____ Supplied information

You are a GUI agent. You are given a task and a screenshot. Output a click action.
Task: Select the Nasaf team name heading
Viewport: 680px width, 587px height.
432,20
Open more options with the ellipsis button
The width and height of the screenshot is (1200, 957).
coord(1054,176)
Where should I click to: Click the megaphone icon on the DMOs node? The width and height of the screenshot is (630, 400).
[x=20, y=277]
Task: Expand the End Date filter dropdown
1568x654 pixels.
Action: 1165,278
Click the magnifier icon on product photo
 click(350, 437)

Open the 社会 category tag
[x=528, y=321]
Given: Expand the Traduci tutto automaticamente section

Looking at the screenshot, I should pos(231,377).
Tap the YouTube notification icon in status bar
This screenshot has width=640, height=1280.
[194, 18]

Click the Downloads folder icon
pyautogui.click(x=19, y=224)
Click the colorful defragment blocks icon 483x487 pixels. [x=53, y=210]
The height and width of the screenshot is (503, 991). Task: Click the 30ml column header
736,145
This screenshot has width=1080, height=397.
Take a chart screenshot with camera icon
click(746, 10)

________

__What to produce__. Make an exact copy of every line from the one with "Click the Downloads folder icon" to the end of the data, with the first and last of those lines included.

__Solution for this problem__.
Click the Downloads folder icon
pyautogui.click(x=19, y=224)
Click the colorful defragment blocks icon 483x487 pixels. [x=53, y=210]
The height and width of the screenshot is (503, 991). Task: Click the 30ml column header
736,145
This screenshot has width=1080, height=397.
Take a chart screenshot with camera icon
click(746, 10)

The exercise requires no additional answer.